Class to parse a long text and return an estimated reading time based on a lang rate.
yarn add @untemps/read-per-minuteImport the functions:
import { parse, isLangExist, rates } from '@untemps/read-per-minute'Call parse with a string and a lang (see Override the value for a one-time parsing for an alternative usage):
parse('Long text', 'en')The parse function returns an object with the following properties:
| Property | Description |
|---|---|
| time | The estimated reading time in minutes |
| words | The number of words in the text |
| rate | The rate value used to calculate the reading time |
Default rate values come from "How many words do we read per minute? A review and meta-analysis of reading rate" by Marc Brysbaert - Department of Experimental Psychology Ghent University
| Lang | Rate |
|---|---|
| default | 200 |
| ar | 181 |
| zh | 260 |
| nl | 228 |
| en | 236 |
| fi | 195 |
| fr | 214 |
| de | 260 |
| he | 224 |
| it | 285 |
| ko | 226 |
| es | 278 |
| sv | 218 |
If the lang is not listed or is undefined, the default value will be used instead.

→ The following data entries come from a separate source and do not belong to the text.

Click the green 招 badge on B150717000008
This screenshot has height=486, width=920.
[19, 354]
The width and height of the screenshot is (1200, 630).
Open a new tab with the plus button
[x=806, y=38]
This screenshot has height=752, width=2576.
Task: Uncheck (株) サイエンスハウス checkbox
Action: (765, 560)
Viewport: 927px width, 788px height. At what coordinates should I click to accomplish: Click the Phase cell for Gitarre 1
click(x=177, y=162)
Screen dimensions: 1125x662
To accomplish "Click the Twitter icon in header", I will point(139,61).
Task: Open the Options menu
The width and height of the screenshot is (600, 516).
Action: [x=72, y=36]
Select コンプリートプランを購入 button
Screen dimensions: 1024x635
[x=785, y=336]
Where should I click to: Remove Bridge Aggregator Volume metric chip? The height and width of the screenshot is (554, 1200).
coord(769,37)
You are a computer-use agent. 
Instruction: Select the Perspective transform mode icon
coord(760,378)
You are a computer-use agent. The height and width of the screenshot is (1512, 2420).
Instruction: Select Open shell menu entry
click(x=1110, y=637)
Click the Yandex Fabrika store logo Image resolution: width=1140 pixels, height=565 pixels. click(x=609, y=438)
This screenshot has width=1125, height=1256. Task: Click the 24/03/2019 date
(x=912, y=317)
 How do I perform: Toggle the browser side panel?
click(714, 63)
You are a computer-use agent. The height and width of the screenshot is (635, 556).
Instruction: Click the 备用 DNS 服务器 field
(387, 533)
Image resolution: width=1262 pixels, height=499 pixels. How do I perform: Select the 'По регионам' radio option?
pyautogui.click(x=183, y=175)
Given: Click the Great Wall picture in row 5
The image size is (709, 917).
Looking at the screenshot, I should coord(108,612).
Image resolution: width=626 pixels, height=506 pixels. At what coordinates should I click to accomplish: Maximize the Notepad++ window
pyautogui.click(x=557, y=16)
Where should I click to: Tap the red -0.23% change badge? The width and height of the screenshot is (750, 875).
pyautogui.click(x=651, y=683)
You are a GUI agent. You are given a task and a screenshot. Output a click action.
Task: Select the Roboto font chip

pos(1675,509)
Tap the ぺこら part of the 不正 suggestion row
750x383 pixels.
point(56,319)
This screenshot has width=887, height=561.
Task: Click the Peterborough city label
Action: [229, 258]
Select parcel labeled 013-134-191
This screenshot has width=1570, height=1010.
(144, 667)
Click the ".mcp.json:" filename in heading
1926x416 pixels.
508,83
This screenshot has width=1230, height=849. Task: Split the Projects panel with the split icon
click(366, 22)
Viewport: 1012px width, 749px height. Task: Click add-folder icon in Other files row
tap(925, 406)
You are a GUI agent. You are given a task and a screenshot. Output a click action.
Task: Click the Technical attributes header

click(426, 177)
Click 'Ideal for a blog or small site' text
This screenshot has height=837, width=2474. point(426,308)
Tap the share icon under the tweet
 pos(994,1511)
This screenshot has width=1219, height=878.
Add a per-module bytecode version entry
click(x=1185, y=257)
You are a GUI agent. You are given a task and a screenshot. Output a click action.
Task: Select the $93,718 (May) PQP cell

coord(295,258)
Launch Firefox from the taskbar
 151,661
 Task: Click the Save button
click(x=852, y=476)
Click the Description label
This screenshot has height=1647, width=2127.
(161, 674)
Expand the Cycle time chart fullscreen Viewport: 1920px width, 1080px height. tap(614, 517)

You can specify an entire custom rates object as the third parameter of parse or isLangExist:
const customRates = {
default: 220,
ar: 191,
zh: 255,
nl: 234,
en: 244,
}
parse('Long text', 'en', customRates)
isLangExist('en', customRates)NOTE: Set a default property in the object if you want the parsing to fallback to a specific value.
Otherwise, the static value will be used (rates.default).
Simply pass the desired custom reading rate in words per minute instead of a language code:
// For very fast readers: 425 words per minute.
parse('Long text', 425)NOTE: The custom reading rate must be greater than zero or the default value will be used.